Quinn, who would make history as NYC’s first openly gay mayor, has been enthusiastically endorsed by several influential gay-rights groups, but a smaller faction of activists and celebrities are ardently working against her.

Assemblyman William Boyland Jr., who had already been charged with soliciting more than $250,000 in bribes and filing false travel vouchers to the Assembly, is now facing a new charge: Steering cash to a nonprofit and then using it for personal expenses.

Boyland pleaded not guilty to this latest corruption charge.

Michael Powell writes of the “gorgeous mosaic of corruption” in New York politics, refuting claims by minority lawmakers that they’re being unfairly targeted by prosecutors.

Bill Hammond says Cuomo’s casino expansion plan is a risky bet.

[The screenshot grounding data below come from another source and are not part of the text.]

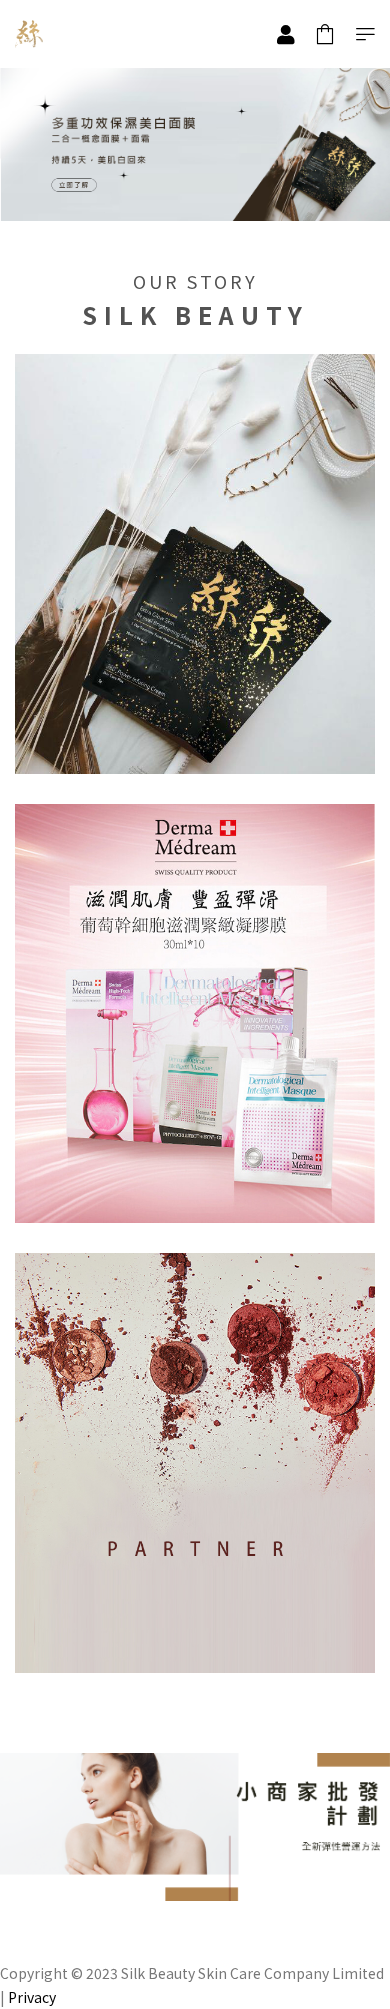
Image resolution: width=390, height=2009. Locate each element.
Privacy (32, 1997)
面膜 (195, 1192)
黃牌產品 (195, 743)
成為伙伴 (195, 1642)
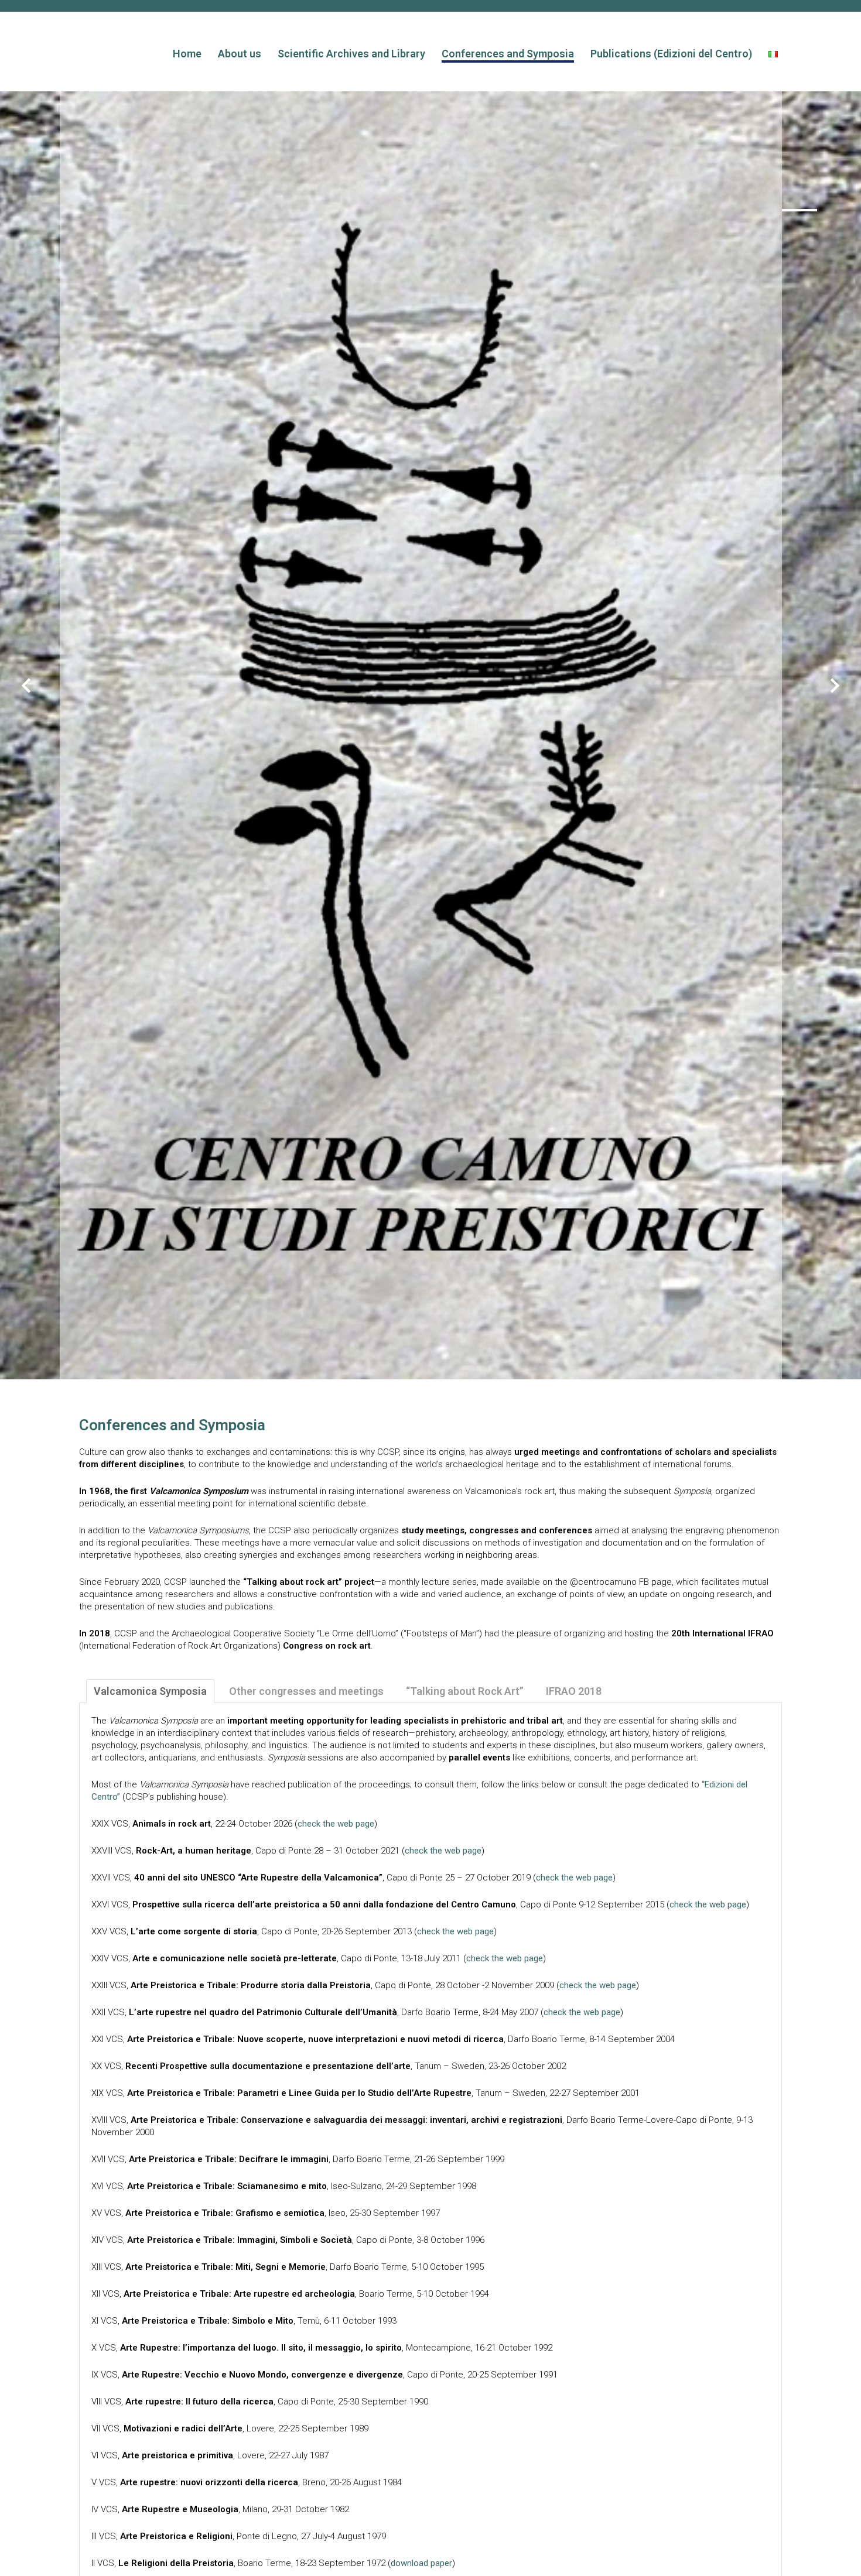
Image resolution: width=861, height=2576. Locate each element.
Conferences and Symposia (508, 53)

The state pension fund grew to a record $160.4 billion in the fiscal year that ended March 31 and earned an estimated 10.38 percent rate of return, Comptroller Thomas DiNapoli said. But governments still face higher contribution rates, as scheduled, next year.

President Obama’s political support group, Organizing for America, is joining with a Republican pro-immigration organization and an effort run by Mayor Bloomberg to try to boost support for a comprehensive immigration bill.

NYC Comptroller John Liu is aggressively courting the city’s Muslim community as he pushes forward in his quest to be mayor.

Power couple Merryl and James Tisch are split over the NYC mayor’s race. She’s backing Bill Thompson; he supports Joe Lhota.

NYC Schools Chancellor Dennis Walcott lashed out at the Democratic candidates for mayor, saying that he did not believe any of them had a compelling vision to lead city schools and that they had been pandering to gain the support of the UFT.

…The DN echoes that sentiment.

The IDC pushed ethics and campaign finance reform at a hearing in Erie County.

A 20-story building in the heart of Greenwich Village’s historic district claims it’s the “poster child” for what is wrong with the city’s bungled Bike Share rollout, according to a new lawsuit.

In an 82-53 vote, the Assembly passed the Farmworkers Fair Labor Practices Act, which would grant agricultural workers collective bargaining rights, disability and unemployment benefits, an eight-hour workday and the expansion of the state sanitary code to cover farm and food processing labor facilities.

Saying it mistakenly overpaid a state authority $1.2 million to help develop New York’s thoroughbred horse population the past four years, NYRA is pushing for repayment.

Former NYC Mayor Rudy Giuliani’s cousin, Rudy S. Giuliani, won’t be running for the NYC Council.

One of Indian Point’s two nuclear reactors soon will become the first in the country to operate with an expired license from the Nuclear Regulatory Commission.

Actress Angelina Jolie, who lost her mother to breast cancer, reveals she underwent a double mastectomy because she carries the gene that makes her susceptible to the same disease.